Between November 2019 and February 2020, the national obesity strategy Working Group asked for feedback on a proposed framework and ideas to be included in a national obesity strategy.

You said

Across the country, 604 Australians engaged in community events. In addition, 1,038 short-form and 342 long-form surveys were completed, and 35 stand-alone submissions were received. Some further targeted consultation was also progressed with three priority groups (people with disability, young people, older people).

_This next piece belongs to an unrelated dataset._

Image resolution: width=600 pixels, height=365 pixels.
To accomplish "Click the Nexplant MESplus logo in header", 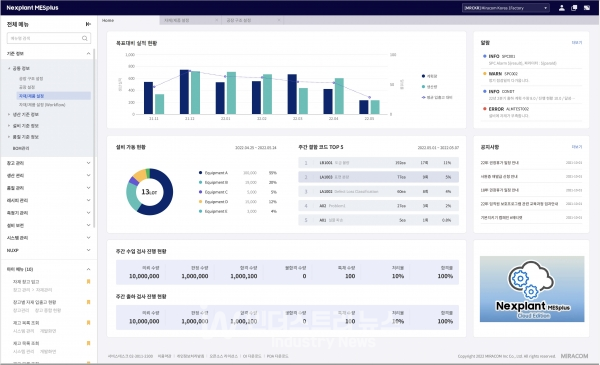I will click(x=33, y=8).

Respondents proposed a range of ideas and suggestions for what could be included in a national obesity strategy, with most highly supportive of a comprehensive strategy. The feedback received is appreciated.

We did

Consultants have reviewed and analysed all the feedback received in the national public consultation and prepared consultation reports, which have been considered by the national obesity strategy Working Group.  Work has also continued on further refining the strategy. 

We asked

For written feedback, based on the Terms of Reference, for the independent review of nursing education - Educating the Nurse of the Future - by 30 June 2019.

You said

We received 83 written submissions and these have now been published (scroll down to view).

We did

Professor Steven Schwartz AM has now submitted the final report to Minister Hunt following completion of the Review. The report will be considered by government and a plan for public release will be developed. There is no fixed date for the release of the report available at this time.

We asked

For feedback on our tobacco control legislation to make sure that it is effective and fit for purpose.

You said

Improvements could be made. Public consultation submissions and input from stakeholder workshops were detailed. Thank you for this feedback.

We did

We considered all feedback and engaged a consultant to analyse and summarise consultation outcomes for Australian Government consideration (scroll down for the consultation summary). This feedback is being used to progress this legislative review.

We asked

In December 2018, we asked for feedback based on the Terms of Reference for the Review of the Quality Use of Medicines Program’s delivery by the National Prescribing Service (NPS MedicineWise).

You said

54 external submissions were received and 26 external interviews were conducted. Submissions were detailed and highlighted the requirement for greater transparency, accountability and efficiency in the delivery of quality use of medicines programs. Thank you for this feedback.

We did

Emeritus Professor Lloyd Sansom AO conducted the Review and a final report has been accepted by Minister Hunt. The public report and the Government’s response to the Review recommendations can be found at

https://www1.health.gov.au/internet/main/publishing.nsf/Content/qum-nps-review

 We are working with NPS MedicineWise to implement the Review’s recommendations.